Supplied data:
»»

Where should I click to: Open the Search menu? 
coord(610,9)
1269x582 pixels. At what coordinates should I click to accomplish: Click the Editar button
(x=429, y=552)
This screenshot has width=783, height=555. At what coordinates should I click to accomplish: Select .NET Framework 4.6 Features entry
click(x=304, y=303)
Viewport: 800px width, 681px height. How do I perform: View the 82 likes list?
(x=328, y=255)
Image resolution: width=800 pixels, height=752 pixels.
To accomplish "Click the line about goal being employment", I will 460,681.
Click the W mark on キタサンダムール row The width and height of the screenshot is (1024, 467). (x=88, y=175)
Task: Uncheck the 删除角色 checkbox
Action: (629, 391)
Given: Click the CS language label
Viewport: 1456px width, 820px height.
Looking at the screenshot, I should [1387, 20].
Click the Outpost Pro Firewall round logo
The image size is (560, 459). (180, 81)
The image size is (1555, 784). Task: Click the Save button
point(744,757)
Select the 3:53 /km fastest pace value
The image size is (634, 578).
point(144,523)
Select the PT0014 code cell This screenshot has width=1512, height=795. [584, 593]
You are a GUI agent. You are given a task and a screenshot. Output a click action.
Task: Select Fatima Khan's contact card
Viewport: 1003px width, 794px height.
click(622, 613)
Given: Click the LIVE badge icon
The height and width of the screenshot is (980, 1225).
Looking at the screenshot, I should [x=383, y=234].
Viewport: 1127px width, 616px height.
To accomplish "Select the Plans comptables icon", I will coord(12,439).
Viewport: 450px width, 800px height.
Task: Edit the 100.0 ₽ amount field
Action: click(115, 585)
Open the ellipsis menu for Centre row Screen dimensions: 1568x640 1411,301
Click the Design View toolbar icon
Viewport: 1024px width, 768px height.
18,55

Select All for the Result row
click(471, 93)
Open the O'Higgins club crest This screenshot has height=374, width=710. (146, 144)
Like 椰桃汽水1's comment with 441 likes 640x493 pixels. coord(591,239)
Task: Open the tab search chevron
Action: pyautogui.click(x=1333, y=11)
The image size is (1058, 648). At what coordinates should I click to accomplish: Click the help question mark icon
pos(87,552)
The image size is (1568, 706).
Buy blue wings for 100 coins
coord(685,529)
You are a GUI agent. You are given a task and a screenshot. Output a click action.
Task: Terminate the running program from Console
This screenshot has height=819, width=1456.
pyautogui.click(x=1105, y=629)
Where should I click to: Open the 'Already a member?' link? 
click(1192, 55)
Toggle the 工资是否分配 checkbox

««

Required work:
Quote every one of the entries above word for word.

Final result:
Where should I click to: Open the Search menu? 
coord(610,9)
1269x582 pixels. At what coordinates should I click to accomplish: Click the Editar button
(x=429, y=552)
This screenshot has width=783, height=555. At what coordinates should I click to accomplish: Select .NET Framework 4.6 Features entry
click(x=304, y=303)
Viewport: 800px width, 681px height. How do I perform: View the 82 likes list?
(x=328, y=255)
Image resolution: width=800 pixels, height=752 pixels.
To accomplish "Click the line about goal being employment", I will 460,681.
Click the W mark on キタサンダムール row The width and height of the screenshot is (1024, 467). (x=88, y=175)
Task: Uncheck the 删除角色 checkbox
Action: (629, 391)
Given: Click the CS language label
Viewport: 1456px width, 820px height.
Looking at the screenshot, I should [1387, 20].
Click the Outpost Pro Firewall round logo
The image size is (560, 459). (180, 81)
The image size is (1555, 784). Task: Click the Save button
point(744,757)
Select the 3:53 /km fastest pace value
The image size is (634, 578).
point(144,523)
Select the PT0014 code cell This screenshot has width=1512, height=795. [584, 593]
You are a GUI agent. You are given a task and a screenshot. Output a click action.
Task: Select Fatima Khan's contact card
Viewport: 1003px width, 794px height.
click(622, 613)
Given: Click the LIVE badge icon
The height and width of the screenshot is (980, 1225).
Looking at the screenshot, I should [x=383, y=234].
Viewport: 1127px width, 616px height.
To accomplish "Select the Plans comptables icon", I will coord(12,439).
Viewport: 450px width, 800px height.
Task: Edit the 100.0 ₽ amount field
Action: click(115, 585)
Open the ellipsis menu for Centre row Screen dimensions: 1568x640 1411,301
Click the Design View toolbar icon
Viewport: 1024px width, 768px height.
18,55

Select All for the Result row
click(471, 93)
Open the O'Higgins club crest This screenshot has height=374, width=710. (146, 144)
Like 椰桃汽水1's comment with 441 likes 640x493 pixels. coord(591,239)
Task: Open the tab search chevron
Action: pyautogui.click(x=1333, y=11)
The image size is (1058, 648). At what coordinates should I click to accomplish: Click the help question mark icon
pos(87,552)
The image size is (1568, 706).
Buy blue wings for 100 coins
coord(685,529)
You are a GUI agent. You are given a task and a screenshot. Output a click action.
Task: Terminate the running program from Console
This screenshot has height=819, width=1456.
pyautogui.click(x=1105, y=629)
Where should I click to: Open the 'Already a member?' link? 
click(1192, 55)
Toggle the 工资是否分配 checkbox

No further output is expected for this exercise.